I don’t say much on the train journey. Julie and Patricia talk some more about Julie’s date and the man from Patricia’s dance class who always stops at the end to chat but hasn’t got the nerve up to ask her out yet. I just look out of the window, letting the chatter wash over me, and immerse myself in memories of other train journeys. After our wedding, we had a few days in Christchurch, and Arthur didn’t let go of my hand the entire time we were on the train. It was as if he couldn’t believe he’d got me and was frightened to let me go. I wanted to read my book, but it seemed rude when he was content for us to spend the entire journey gazing into one another’s eyes. I remember feeling in my gut that I’d done the wrong thing, but excusing myself because of how happy he seemed. As if his happiness would cancel out my misgivings.
Waterloo’s mayhem, like it always was. Years ago, I would have just plunged into the crowds. But not now. We wait until almost everyone’s got off the train so we don’t have to fight to walk along the platform and through the ticket barriers. The station smells like sweat and cooked meat and the noise is deafening. Julie does a great job of ushering us to where we need to be without rushing me. If I was trying to do this on my own, which I never would, I’d have got lost a dozen times just trying to find the right tube line. Down underground, waiting for a train, I’m hot in my big coat, but I don’t want to go to the trouble of taking it off. A train screeches into position and I’m relieved to see it’s fairly empty. We manage to get seats, three in a row.
‘Do you come to London very much?’ I ask them.
‘When I first moved over from the States, I lived and worked in London, but then I had Sarah and moved out,’ Patricia says.
‘What sort of work did you do?’ Julie asks.
‘I was a model.’
‘Hold that thought,’ Julie says, one finger in the air. ‘Time to change.’
We make the change, me just following their lead because the signs and the noise are confusing me.
‘A model,’ Julie says, once we’re sat down again.
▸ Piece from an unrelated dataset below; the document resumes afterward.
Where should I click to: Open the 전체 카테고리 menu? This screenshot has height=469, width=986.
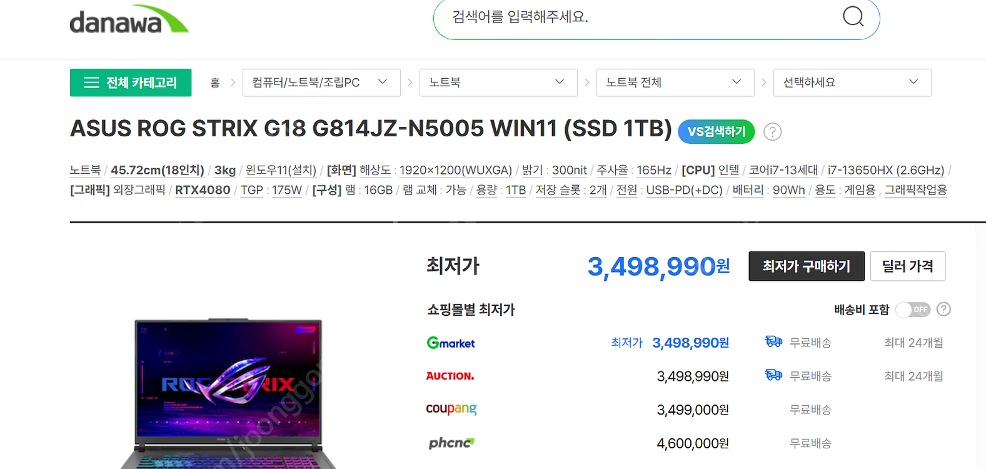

I didn’t realise Julie didn’t know this. It does make perfect sense, her having been a model. At seventy, Patricia still has incredible cheekbones and those long, long legs. She blushes and nods.
‘Are we talking Littlewoods catalogue or catwalk shows?’ Julie asks.
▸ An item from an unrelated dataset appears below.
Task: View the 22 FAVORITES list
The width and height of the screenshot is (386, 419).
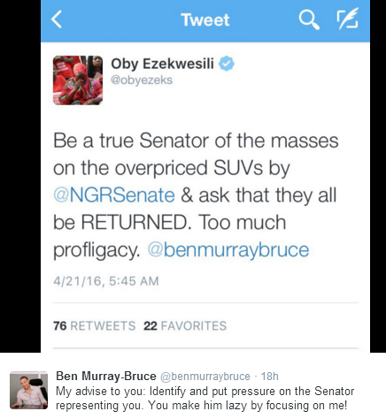Action: pos(185,326)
‘A bit of everything, really. But a lot of shows, for a while.’
Julie’s told me that Patricia lives in one of the biggest houses on that new estate, and I could tell she was curious about where she’d got the money from, having been a single mum for most of her life. Now it’s starting to make sense.
‘Did you meet a lot of celebrities?’ Julie asks.
Patricia rolls her eyes. ‘Tons. Most of them were awful.’
‘And then you gave it all up, to have Sarah?’
Patricia looks away, above the heads of the people opposite at the map, and she pretends she’s checking our route, how many stops we have to go, but I can see she’s gathering herself.
‘I met someone, started seeing him, and found out I was having Sarah. But then it turned out he didn’t want to know. And he was married.’
‘What a bastard,’ Julie says. ‘These men, they’re all the same. Your Arthur excluded, Mabel.’
Patricia shrugs. ‘I wanted to have her, wanted to be a mum. So I took the money I’d made and set us up in Broughton, started a new life.’
It’s brave, I think. She’s brave. Going it alone with no family around her.